The argument now before the United States Supreme Court is whether a president can dismiss members of the Federal Reserve Board at will. The constitutional question is real, but the more important question is empirical: what does the evidence from monetary history actually say about what happens when central banks come under direct political control?
The answer is clear and it is consistent across a substantial body of evidence.
Turkey offers the most recent controlled experiment. Between 2019 and 2021, President Recep Tayyip Erdogan replaced the central bank governor three times, each removal occurring after the governor declined to lower interest rates in the face of rising inflation. Erdogan held — and publicly expressed — the heterodox view that high interest rates cause rather than reduce inflation. The governors who disagreed were dismissed. The governors who complied lowered rates. Turkish inflation reached 85% in October 2022. The lira lost approximately 80% of its value against the dollar over four years.
The Turkish case is not unique. It is, however, unusually legible. The mechanism is available for inspection: dismiss the governor who disagrees, appoint one who complies, observe the result.
The Turkish case is not unique. It is, however, unusually legible. Argentina’s repeated monetary collapses over three decades consistently trace to episodes in which the central bank’s capacity to resist government pressure was undermined — by direct instruction, by appointment of compliant governors, or by legislation that made it impossible to maintain an independent rate-setting function. In each case, the deterioration of monetary credibility preceded rather than followed the inflationary episode.
The academic evidence on central bank independence and inflation is substantial and directionally consistent. Alberto Alesina and Lawrence Summers published the foundational cross-country study in 1993, finding a strong negative correlation between central bank independence and average inflation rates across OECD countries. Subsequent work by Nergiz Dincer and Barry Eichengreen, updating the dataset in 2014, confirmed the finding with a broader country sample and longer time series. More recent research by Ha, Kose, and Ohnsorge at the World Bank found that central bank credibility — which depends heavily on independence — is a significant determinant of inflation expectations, and that inflation expectations are, in turn, one of the strongest predictors of actual inflation.
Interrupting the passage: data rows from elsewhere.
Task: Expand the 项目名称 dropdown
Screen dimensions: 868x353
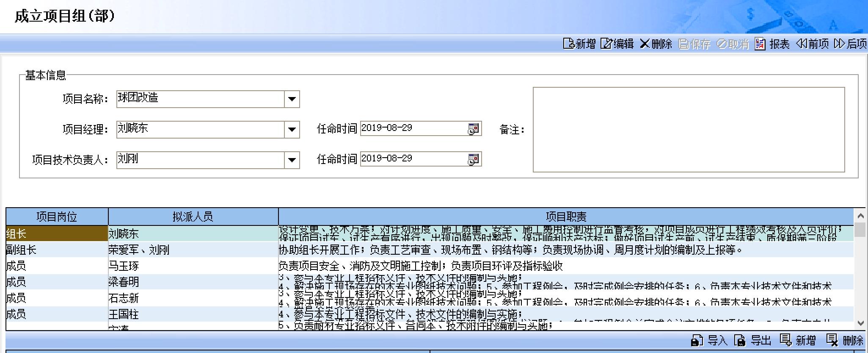Action: click(292, 99)
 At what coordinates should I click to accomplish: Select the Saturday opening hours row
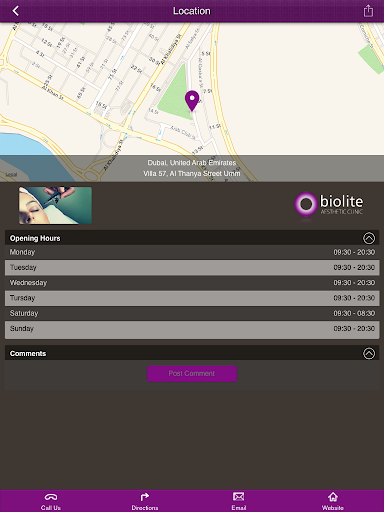(x=192, y=313)
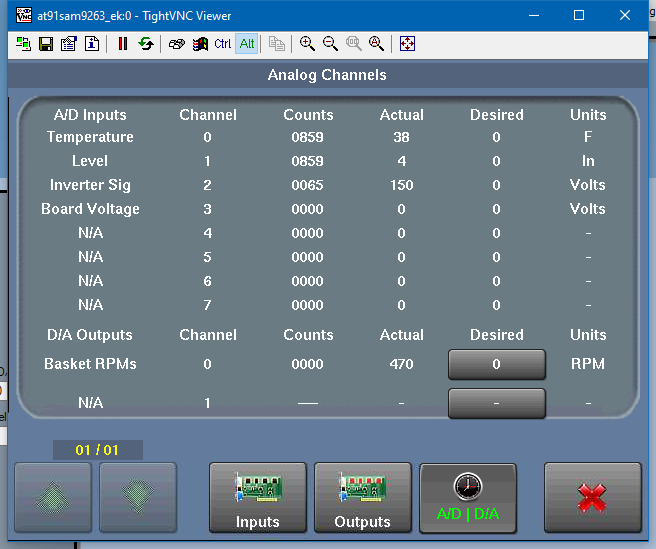
Task: Save connection using the floppy disk icon
Action: tap(46, 44)
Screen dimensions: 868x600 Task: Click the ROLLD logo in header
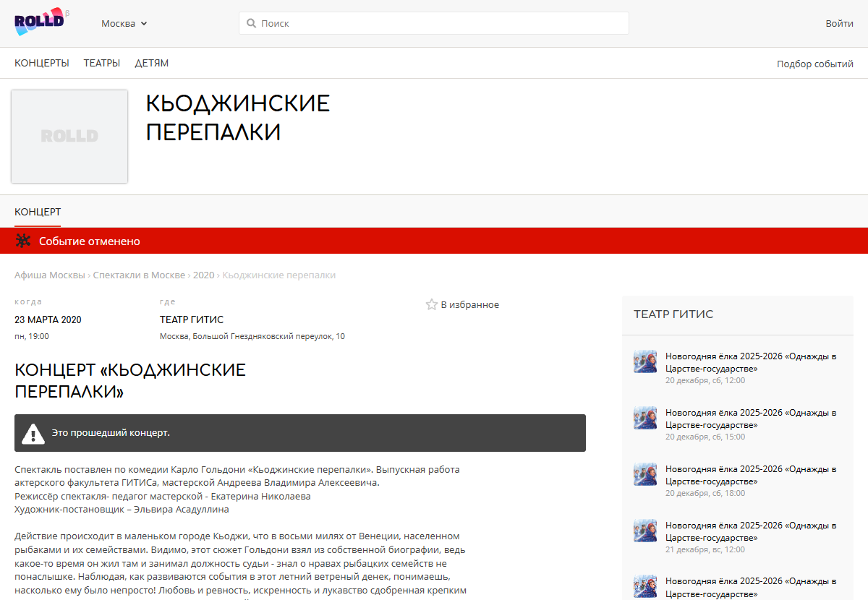[x=41, y=22]
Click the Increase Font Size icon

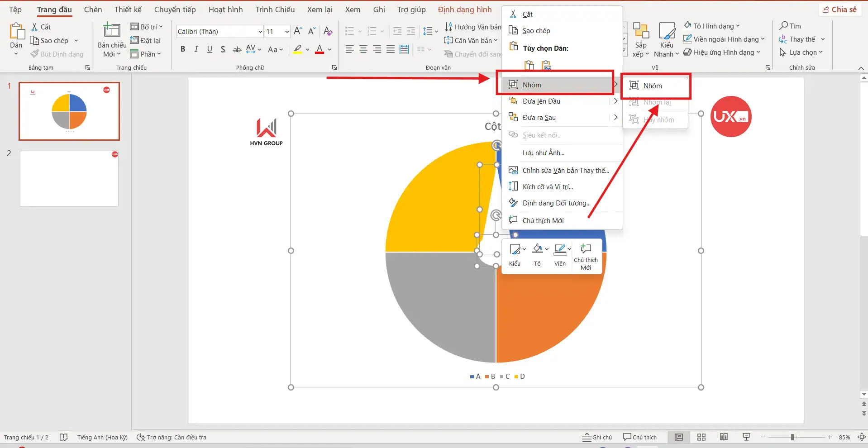298,31
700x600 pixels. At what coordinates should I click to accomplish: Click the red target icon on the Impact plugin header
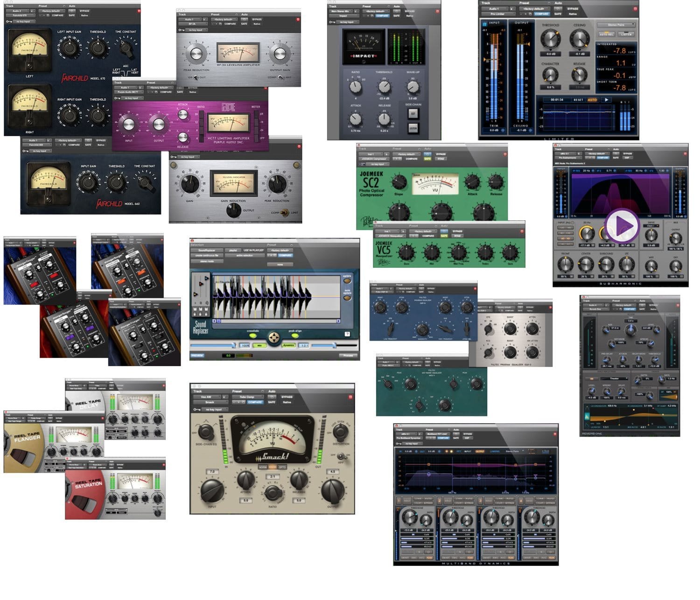[438, 11]
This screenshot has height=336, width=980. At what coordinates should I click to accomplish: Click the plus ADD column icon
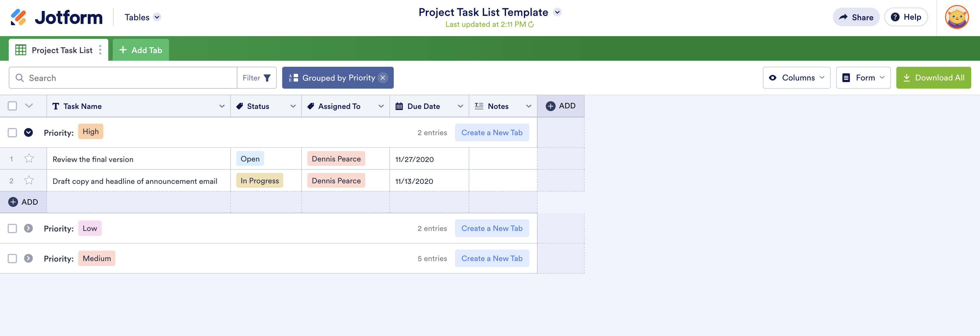[x=550, y=106]
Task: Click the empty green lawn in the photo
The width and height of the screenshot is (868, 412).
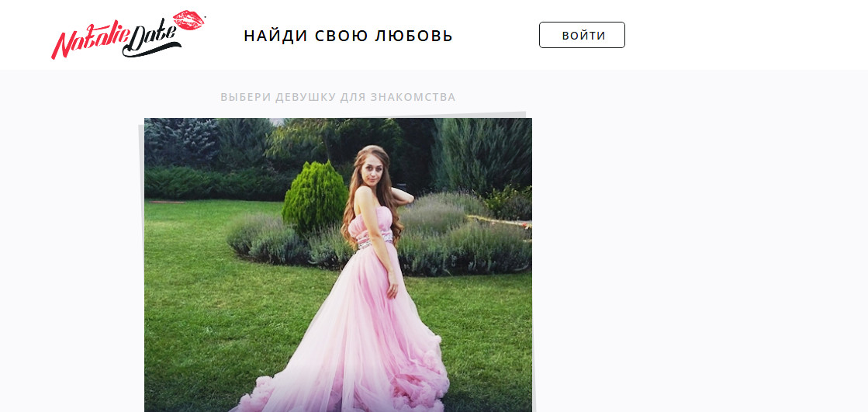Action: click(221, 321)
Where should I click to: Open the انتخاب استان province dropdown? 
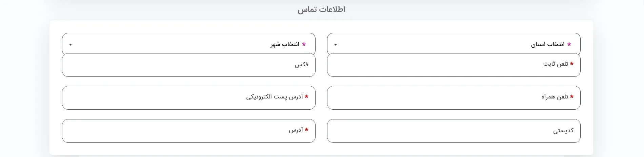(x=454, y=44)
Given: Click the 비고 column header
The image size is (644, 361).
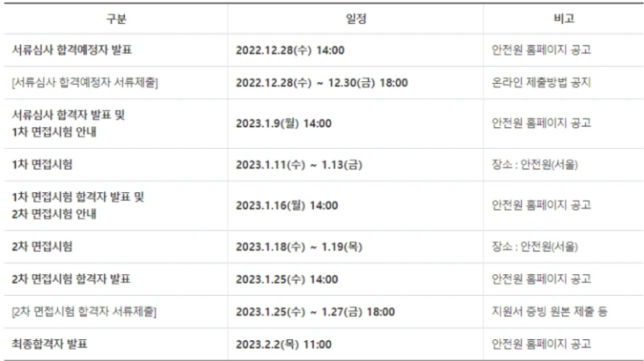Looking at the screenshot, I should [564, 18].
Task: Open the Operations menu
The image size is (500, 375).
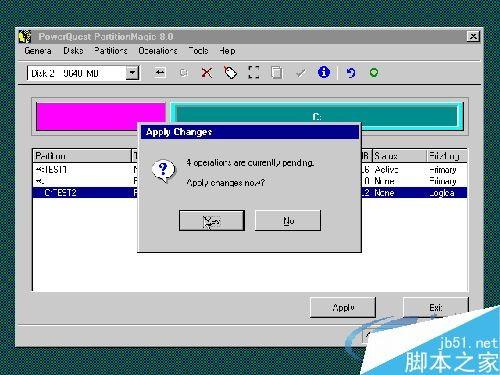Action: [158, 51]
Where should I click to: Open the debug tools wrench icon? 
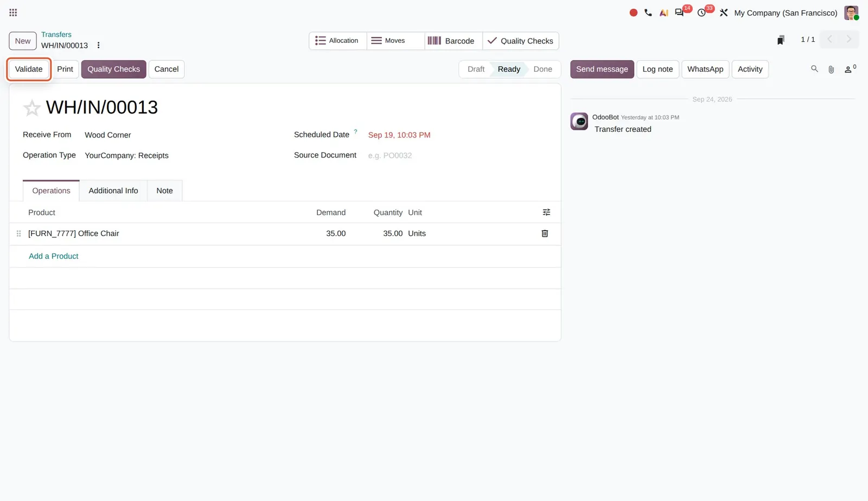pos(724,12)
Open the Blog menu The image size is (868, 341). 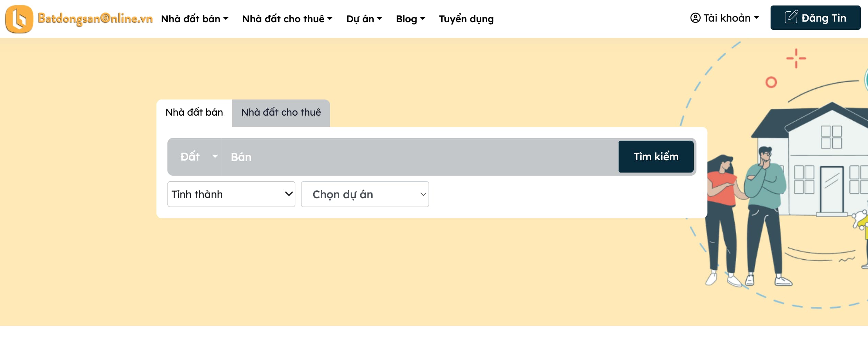[x=407, y=20]
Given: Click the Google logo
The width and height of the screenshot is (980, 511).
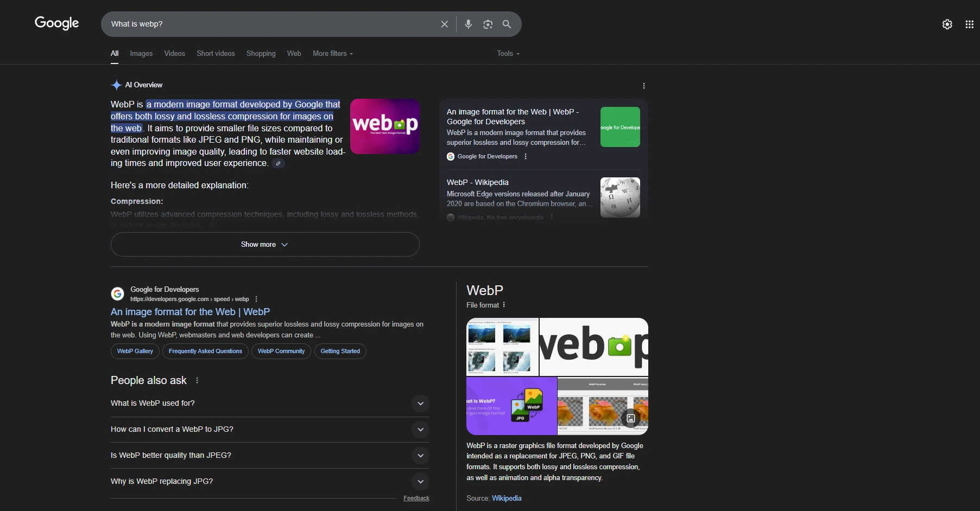Looking at the screenshot, I should click(56, 23).
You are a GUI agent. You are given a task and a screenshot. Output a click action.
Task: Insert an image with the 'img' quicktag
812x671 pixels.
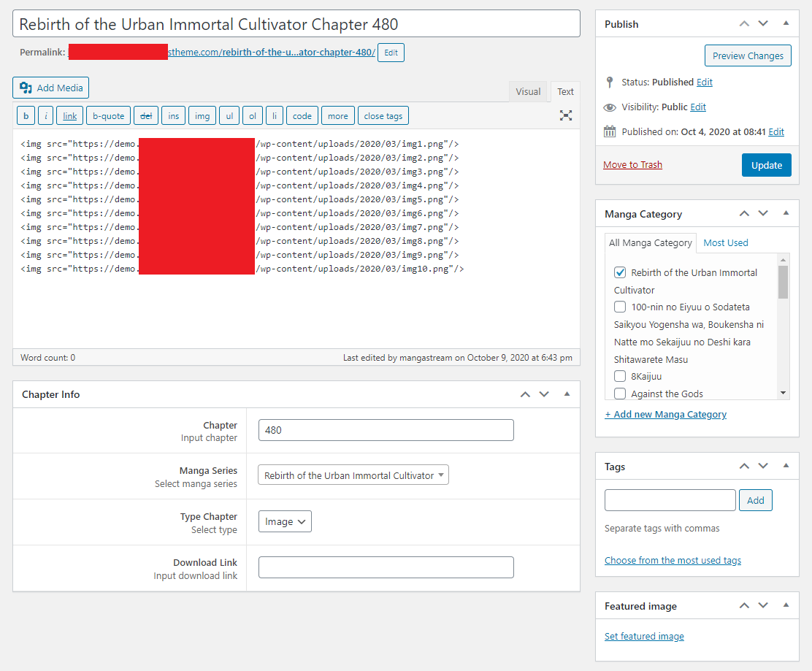pyautogui.click(x=202, y=115)
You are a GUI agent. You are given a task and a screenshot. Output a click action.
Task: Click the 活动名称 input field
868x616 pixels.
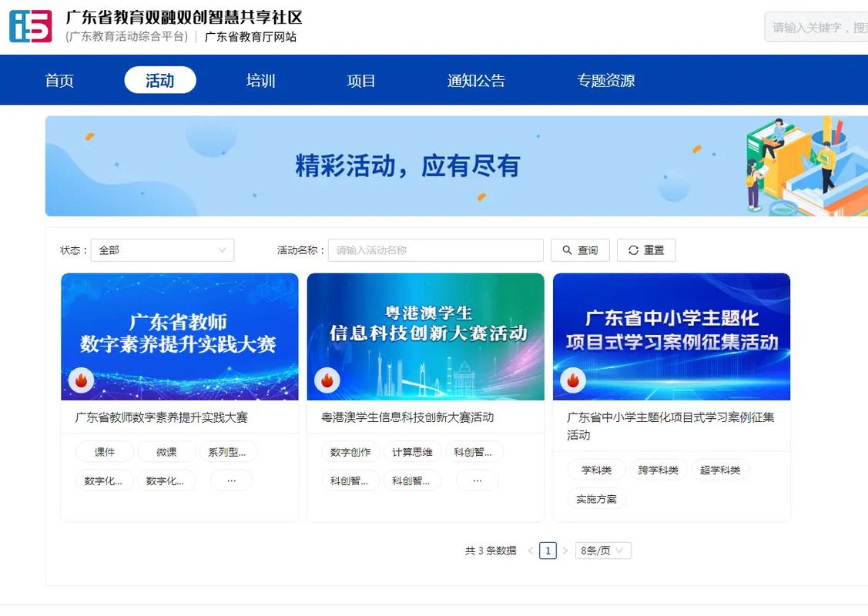pyautogui.click(x=435, y=249)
The mechanism is not mysterious. Monetary policy requires the ability to make credible commitments over time: a commitment to raise rates if inflation rises, regardless of the short-term political cost. This commitment is credible only if the authority making it cannot be easily overruled by politicians facing electoral cycles that run shorter than business cycles. When markets believe that a central bank’s governor will be removed if they raise rates, they discount the bank’s rate commitments accordingly.
The counter-argument is democratic accountability: monetary policy is too powerful to be insulated from elected oversight. This is a legitimate institutional concern. The evidence from the countries that have managed it best — New Zealand, Canada, Sweden, the United Kingdom after 1997 — suggests that the resolution is not full political control but structured accountability: legislated mandates with clear inflation targets, transparency requirements, and parliamentary rather than executive appointment processes.
The United States built its version of this structure over decades, and the Federal Reserve’s credibility — earned painfully after the Volcker era and the double-digit inflation of the late 1970s — is itself a form of institutional capital. Credibility is not a theoretical asset. It is what allows bond markets to price long-term debt at rates consistent with investment and growth, rather than building in the inflation premium that political monetary regimes historically require.
The argument for central bank independence is not ideological preference for technocracy over democracy. It is structural: the evidence from the countries that have lost it is specific, the mechanism is well-understood, and the costs — measured in inflation rates, exchange rate volatility, and long-term borrowing costs — fall disproportionately on the citizens least equipped to absorb them.